I am not talking about deductions, which most people would say serve a useful purpose. Whether people agree with that purpose, at least deductions, as we generally understand deductions, serve some kind of a productive purpose. For instance, corporations get accelerated depreciation when they buy equipment. That serves a very important purpose. It gives an incentive to buy equipment.

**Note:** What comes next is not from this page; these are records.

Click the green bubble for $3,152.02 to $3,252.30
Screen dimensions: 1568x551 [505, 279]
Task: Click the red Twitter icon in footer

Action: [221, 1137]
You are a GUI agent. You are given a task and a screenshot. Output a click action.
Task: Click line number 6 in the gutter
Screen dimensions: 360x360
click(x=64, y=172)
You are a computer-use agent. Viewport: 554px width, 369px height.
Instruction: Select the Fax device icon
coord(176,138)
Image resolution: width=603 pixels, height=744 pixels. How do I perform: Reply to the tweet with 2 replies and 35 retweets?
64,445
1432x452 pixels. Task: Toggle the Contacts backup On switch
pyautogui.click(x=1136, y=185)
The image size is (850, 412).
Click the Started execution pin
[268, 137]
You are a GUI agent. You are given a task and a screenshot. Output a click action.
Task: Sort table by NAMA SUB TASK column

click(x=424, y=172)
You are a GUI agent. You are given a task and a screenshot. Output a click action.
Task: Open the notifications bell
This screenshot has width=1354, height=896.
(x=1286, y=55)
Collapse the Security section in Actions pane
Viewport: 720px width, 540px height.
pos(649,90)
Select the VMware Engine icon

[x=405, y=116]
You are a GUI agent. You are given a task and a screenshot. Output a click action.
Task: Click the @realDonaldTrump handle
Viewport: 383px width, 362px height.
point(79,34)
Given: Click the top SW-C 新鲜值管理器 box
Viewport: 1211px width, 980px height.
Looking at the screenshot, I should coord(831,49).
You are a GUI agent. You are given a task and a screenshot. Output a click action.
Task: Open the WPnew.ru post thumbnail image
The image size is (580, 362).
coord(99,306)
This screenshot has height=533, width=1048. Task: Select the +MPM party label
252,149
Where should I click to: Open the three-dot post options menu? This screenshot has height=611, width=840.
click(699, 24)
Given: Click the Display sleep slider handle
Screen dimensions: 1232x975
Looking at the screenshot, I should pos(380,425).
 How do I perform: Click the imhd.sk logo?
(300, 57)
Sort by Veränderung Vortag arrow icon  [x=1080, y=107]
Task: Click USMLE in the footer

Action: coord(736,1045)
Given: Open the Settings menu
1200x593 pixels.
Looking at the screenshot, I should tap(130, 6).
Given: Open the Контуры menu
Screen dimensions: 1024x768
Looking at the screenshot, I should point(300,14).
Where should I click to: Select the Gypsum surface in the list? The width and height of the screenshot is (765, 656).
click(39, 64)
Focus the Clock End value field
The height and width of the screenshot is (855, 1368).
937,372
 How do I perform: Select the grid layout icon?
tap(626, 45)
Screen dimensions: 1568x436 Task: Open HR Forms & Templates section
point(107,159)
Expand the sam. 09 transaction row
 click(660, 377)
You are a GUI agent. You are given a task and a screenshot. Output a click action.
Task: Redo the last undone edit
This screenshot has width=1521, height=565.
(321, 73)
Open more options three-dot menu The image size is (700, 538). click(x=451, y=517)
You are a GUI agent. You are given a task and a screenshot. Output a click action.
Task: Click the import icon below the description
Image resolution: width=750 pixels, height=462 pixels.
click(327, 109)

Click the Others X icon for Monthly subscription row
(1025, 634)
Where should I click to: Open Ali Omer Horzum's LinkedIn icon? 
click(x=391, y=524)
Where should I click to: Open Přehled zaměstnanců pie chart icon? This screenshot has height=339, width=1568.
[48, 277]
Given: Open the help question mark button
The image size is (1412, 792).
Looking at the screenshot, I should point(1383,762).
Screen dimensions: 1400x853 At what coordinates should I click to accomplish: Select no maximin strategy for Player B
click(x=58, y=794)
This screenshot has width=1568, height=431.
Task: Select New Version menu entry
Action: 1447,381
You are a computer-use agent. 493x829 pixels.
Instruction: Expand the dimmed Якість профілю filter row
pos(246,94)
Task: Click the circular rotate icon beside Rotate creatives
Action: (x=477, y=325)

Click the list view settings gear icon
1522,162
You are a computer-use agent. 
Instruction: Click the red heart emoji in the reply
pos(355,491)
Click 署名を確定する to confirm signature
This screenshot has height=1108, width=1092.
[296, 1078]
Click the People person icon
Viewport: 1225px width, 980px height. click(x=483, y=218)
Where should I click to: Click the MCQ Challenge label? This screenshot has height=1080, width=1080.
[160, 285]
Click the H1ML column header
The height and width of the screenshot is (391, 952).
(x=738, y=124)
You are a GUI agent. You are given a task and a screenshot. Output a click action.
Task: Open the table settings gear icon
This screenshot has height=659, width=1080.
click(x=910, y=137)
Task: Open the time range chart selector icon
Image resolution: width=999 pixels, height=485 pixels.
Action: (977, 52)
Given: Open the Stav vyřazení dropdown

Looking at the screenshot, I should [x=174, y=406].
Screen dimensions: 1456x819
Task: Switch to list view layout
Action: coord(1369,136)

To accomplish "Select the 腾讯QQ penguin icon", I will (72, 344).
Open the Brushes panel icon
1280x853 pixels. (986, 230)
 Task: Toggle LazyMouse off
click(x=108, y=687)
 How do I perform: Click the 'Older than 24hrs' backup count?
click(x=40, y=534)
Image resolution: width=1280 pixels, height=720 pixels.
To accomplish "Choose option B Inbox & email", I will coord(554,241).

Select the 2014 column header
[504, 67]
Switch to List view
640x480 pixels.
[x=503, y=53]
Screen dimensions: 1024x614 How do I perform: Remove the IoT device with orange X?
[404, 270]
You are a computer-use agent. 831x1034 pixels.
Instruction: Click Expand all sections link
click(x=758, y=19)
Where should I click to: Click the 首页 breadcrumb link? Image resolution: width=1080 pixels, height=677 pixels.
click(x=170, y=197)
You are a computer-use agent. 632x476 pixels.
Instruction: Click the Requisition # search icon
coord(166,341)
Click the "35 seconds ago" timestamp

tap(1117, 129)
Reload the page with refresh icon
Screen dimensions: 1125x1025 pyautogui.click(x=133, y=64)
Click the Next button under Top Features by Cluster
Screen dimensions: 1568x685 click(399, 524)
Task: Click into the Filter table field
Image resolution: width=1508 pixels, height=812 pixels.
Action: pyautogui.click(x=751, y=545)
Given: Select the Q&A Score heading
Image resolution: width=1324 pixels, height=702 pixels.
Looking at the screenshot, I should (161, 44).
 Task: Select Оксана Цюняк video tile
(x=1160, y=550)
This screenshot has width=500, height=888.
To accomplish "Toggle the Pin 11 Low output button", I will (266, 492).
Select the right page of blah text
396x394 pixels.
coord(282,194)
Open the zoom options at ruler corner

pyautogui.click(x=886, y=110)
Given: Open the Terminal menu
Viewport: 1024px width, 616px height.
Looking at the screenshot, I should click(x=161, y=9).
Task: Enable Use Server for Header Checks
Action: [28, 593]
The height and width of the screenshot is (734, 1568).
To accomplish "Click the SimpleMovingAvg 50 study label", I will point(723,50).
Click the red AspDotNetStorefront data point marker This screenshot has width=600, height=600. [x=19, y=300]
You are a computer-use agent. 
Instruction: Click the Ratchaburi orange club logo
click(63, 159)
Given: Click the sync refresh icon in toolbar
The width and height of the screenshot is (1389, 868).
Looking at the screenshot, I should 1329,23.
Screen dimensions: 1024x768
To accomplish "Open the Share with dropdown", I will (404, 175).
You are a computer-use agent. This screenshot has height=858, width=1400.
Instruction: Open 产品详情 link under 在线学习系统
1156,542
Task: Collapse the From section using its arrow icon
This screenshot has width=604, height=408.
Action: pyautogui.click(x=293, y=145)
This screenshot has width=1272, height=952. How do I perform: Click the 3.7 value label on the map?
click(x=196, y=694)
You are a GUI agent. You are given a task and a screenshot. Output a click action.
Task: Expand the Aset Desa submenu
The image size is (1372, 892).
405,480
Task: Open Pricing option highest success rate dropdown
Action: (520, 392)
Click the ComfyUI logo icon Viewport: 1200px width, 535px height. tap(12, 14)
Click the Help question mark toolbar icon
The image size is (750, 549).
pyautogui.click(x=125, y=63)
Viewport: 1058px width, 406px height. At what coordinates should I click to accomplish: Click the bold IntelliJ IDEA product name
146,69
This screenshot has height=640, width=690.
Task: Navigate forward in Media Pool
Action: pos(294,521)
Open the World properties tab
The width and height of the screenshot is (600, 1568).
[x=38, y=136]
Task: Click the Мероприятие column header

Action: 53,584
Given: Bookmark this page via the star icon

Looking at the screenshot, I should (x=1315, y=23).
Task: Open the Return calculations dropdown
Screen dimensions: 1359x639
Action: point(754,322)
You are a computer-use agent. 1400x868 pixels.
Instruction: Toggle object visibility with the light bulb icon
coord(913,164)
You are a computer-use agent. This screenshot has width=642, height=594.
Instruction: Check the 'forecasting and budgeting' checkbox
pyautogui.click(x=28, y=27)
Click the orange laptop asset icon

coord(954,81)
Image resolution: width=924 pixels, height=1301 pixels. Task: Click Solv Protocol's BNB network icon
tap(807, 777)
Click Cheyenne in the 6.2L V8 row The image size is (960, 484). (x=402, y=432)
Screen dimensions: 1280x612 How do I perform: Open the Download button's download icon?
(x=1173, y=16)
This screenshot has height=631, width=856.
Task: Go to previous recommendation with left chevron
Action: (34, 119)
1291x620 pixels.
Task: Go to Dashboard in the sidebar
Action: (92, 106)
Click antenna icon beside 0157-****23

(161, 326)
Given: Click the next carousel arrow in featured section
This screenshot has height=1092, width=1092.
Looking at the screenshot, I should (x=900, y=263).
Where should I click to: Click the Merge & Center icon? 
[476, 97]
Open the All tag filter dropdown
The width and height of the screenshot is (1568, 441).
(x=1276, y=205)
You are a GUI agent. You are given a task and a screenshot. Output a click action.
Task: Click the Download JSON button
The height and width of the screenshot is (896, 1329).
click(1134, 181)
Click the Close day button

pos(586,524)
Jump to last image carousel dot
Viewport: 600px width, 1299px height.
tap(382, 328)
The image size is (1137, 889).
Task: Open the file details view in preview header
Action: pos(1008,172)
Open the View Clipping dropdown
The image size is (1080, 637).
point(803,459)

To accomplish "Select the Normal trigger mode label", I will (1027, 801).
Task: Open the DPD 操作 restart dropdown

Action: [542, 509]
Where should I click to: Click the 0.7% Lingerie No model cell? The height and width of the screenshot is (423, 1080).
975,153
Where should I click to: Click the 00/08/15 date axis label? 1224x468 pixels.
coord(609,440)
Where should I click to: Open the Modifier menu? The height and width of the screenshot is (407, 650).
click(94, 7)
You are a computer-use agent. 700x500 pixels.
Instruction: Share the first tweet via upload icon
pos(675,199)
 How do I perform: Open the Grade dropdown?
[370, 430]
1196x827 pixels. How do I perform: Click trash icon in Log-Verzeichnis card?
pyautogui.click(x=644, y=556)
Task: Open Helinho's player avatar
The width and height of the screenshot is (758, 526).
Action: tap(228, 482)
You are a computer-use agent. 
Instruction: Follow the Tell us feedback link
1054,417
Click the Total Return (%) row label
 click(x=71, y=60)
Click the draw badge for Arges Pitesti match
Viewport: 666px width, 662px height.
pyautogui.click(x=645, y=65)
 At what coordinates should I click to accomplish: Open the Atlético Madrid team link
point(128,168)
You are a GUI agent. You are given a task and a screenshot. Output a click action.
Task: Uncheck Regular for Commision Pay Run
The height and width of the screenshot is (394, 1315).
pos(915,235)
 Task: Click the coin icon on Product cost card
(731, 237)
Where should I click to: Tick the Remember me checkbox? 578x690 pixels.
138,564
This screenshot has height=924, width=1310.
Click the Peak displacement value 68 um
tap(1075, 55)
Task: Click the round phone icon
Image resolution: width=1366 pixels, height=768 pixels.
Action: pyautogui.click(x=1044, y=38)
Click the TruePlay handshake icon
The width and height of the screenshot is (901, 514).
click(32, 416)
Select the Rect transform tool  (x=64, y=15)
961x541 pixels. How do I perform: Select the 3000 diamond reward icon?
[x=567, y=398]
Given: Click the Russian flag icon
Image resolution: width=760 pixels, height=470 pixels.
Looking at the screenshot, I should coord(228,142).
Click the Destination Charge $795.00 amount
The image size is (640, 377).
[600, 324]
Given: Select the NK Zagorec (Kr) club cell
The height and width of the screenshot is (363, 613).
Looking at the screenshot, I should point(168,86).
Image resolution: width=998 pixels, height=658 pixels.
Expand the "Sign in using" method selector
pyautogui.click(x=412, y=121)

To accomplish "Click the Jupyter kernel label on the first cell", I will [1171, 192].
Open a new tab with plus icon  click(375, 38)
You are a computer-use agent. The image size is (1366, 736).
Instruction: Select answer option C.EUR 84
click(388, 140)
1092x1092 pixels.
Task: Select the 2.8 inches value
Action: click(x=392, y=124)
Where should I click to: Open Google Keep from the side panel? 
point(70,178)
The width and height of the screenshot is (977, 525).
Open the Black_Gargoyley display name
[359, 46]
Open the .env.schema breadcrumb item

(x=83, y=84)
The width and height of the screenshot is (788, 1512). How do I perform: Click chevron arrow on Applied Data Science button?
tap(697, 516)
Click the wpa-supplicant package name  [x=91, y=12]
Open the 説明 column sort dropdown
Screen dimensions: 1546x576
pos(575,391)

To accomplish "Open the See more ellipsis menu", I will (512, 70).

Even the oil and gas credit, which I don't support, nonetheless, the purpose of it is to give an incentive to explore and drill for oil and gas. Whether one agrees with that purpose, at least it is a purpose. When it comes to these loopholes and gimmicks which are used to shift revenues to tax havens, there is no useful purpose. The only purpose is taxable. Those are the loopholes which we can close, and those are the loopholes which it seems to me there ought to be broad bipartisan support to close. If we can close them, we can avoid sequestration. Again, that is how big these loopholes are.
[[Page S844]] I very much appreciate the reference by the Senator from Vermont to our Permanent Subcommittee on Investigations and the work we have been doing, and I very much appreciate the energy he brings to this effort. It ought to be bipartisan. Again, these kinds of loopholes are not what most people consider to be legitimate deductions but are a kind of tax- avoidance scheme that should not be in the law even if we had no deficit. I guess one of the critical differences between these kinds of tax-avoidance gimmicks and the ordinary deductions corporations take is the fact that the use of these and the abuse of these should be eliminated on a bipartisan basis.
So I would like to thank my friend. I wish I had caught the early part of his remarks, but that was not to be.